# Musikbearbeitung



## CanYouHelpMe (10. Mai 2007)

Hallo,

ich möchte mir aus verschiedenen Liedern ein neues selber zusammenstellen.

Also möchte ich aus einem Lied einen Teil ausschneiden und mir zurücklegen,

dann vielleicht noch aus einem anderen einen Teil (diesen dann auch zurücklegen),

nun möchte ich diese dann zusammenlegen.

Also eigendlich nur Teile aus Liedern ausschneiden und dann zusammenfügen,

dafür brauche ich jetzt ein entsprechendes Programm
--
ich hab schon den Vorschalg bekommen "Audacity" 
hab es zwar noch nicht getestet (ist warscheinlich auch schon das was ich brauche)
 aber wollte hier nochmal fragen da ich eben im falschen bereich geschrieben hab und die frage hier wohl eher hinpasst.

weiss jemand noch ein gutes programm. 

vielen dank im voraus


----------



## chmee (10. Mai 2007)

Dann sage ich es hier nochmal :
Freeware : Audacity
Kostenpflichtig : Von Wavelab über MagixMusicMaker bis Cubase, geht alles..

mfg chmee


----------



## CanYouHelpMe (11. Mai 2007)
____
== Teile der Übung ==
• a. Beantworte zum Thread zur Musikbearbeitung:
(i) Welches Programm wurde CanYouHelpMe laut dem Eingangsbeitrag bereits vorgeschlagen?
(ii) Welche Programme führt chmee als kostenpflichtig an?
(iii) An welchem Datum antwortete chmee?
• b. Gib den Thread zur Musikbearbeitung von „## chmee (10.“ bis „(11. Mai 2007)“ erneut wieder und tausche dabei „Cubase“ gegen „Ableton Live“ aus.
• c. Schreibe den nächsten Teil des Threads zur Musikbearbeitung im Anschluss an seine letzte Zeile.

== Datenteil ==
____
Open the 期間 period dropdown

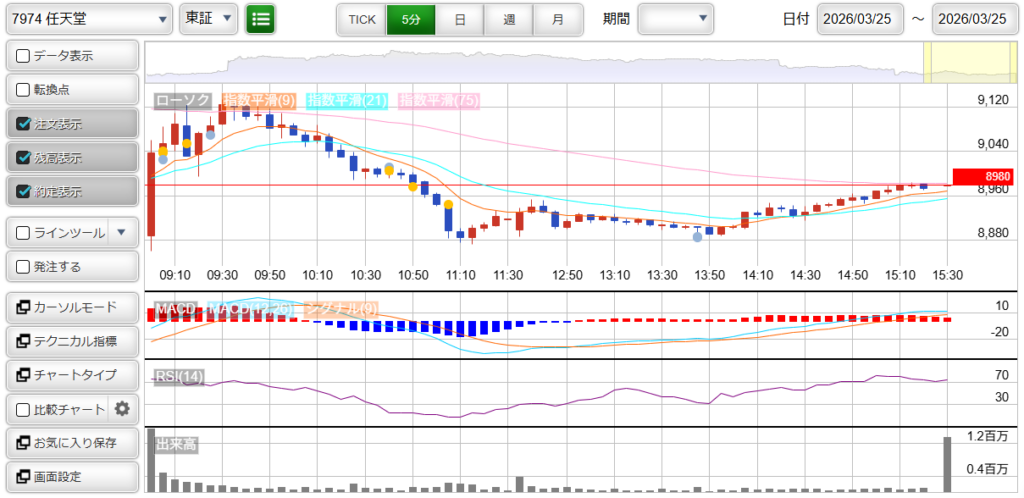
____
== Lösungen unten ==
• a.
(i) Audacity
(ii) Wavelab, MagixMusicMaker und Cubase
(iii) Am 10. Mai 2007

• b.
## chmee (10. Mai 2007)

Dann sage ich es hier nochmal :
Freeware : Audacity
Kostenpflichtig : Von Wavelab über MagixMusicMaker bis Ableton Live, geht alles..

mfg chmee


----------



## CanYouHelpMe (11. Mai 2007)

• c.
Ich hab mir audacity gezogen, es reicht für mein Vorhaben aus denke ich.

Jenachdem werde ich mir wenn ich es brauche eins der kostenpflichtigen besorgen,

nur war ich halt mit einer Version von MagixMusicMaker die ich mal hatte nicht zufrieden.

Werde mich mal nach den anderen umschauen/hören.

Vielen Dank für die Informationen.


----------



## Darkhell (17. Mai 2007)

Denk dran, dass du noch die lame_enc.dll in Audacity (ich weiss nicht, ob die dll auch noch für andere Programme benötigst, machmal ist sie dabei, z.B. bei CDEx) zum speichern von MP3-Dateien benötigst. Hab sie dir mal in den Anhang gepackt

Bitte vergiss nicht, das Thema als Erledigt zu markieren, wenn deine Frage geklärt ist.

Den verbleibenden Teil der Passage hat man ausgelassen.